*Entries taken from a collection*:
Start of Block
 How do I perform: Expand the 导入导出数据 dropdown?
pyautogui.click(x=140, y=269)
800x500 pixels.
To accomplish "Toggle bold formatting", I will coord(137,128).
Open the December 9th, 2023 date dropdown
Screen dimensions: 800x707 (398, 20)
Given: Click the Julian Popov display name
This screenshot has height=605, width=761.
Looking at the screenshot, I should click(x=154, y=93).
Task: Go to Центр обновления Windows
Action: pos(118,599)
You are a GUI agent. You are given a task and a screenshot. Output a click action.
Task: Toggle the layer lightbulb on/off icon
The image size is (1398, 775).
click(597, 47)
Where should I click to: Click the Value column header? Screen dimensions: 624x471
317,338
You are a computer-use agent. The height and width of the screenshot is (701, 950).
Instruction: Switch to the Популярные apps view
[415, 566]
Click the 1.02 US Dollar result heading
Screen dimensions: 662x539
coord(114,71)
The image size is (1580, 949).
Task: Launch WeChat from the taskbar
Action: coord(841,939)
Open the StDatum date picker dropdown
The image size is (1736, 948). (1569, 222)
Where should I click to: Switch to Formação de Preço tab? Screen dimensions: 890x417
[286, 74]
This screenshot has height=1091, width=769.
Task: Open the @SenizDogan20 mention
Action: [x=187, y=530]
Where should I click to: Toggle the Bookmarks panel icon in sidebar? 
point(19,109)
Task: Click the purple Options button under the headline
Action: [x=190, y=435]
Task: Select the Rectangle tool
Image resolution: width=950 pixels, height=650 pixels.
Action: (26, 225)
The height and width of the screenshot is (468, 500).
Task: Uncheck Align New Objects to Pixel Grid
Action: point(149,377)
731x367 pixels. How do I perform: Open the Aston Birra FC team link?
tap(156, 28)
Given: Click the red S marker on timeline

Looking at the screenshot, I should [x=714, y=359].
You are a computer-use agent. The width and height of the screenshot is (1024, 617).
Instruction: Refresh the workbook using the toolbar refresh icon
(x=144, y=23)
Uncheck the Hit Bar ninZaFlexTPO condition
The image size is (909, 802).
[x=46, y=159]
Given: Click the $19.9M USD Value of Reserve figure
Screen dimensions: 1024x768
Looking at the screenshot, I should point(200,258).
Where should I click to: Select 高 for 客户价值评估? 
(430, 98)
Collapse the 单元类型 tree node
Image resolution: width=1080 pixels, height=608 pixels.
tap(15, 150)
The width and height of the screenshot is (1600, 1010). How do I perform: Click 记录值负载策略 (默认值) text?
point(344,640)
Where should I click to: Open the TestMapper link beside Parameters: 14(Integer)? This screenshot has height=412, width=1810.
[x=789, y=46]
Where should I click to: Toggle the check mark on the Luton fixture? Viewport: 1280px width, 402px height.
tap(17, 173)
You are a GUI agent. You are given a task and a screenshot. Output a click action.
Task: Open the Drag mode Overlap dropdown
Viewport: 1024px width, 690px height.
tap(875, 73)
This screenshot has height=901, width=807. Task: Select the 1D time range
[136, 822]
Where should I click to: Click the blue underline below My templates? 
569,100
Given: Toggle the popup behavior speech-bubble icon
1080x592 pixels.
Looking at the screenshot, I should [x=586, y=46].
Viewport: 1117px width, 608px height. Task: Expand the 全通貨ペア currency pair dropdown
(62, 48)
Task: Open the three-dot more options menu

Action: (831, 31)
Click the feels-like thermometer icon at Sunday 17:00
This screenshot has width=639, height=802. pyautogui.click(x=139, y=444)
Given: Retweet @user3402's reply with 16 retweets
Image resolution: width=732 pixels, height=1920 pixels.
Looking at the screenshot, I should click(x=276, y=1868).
End of Block
*REQUIRED WORK*: Look for the string "computer" in the entries above. Copy every line that has it.

*RESULT OF THIS EXERCISE*:
You are a computer-use agent. The height and width of the screenshot is (701, 950).
You are a computer-use agent. The width and height of the screenshot is (1024, 617).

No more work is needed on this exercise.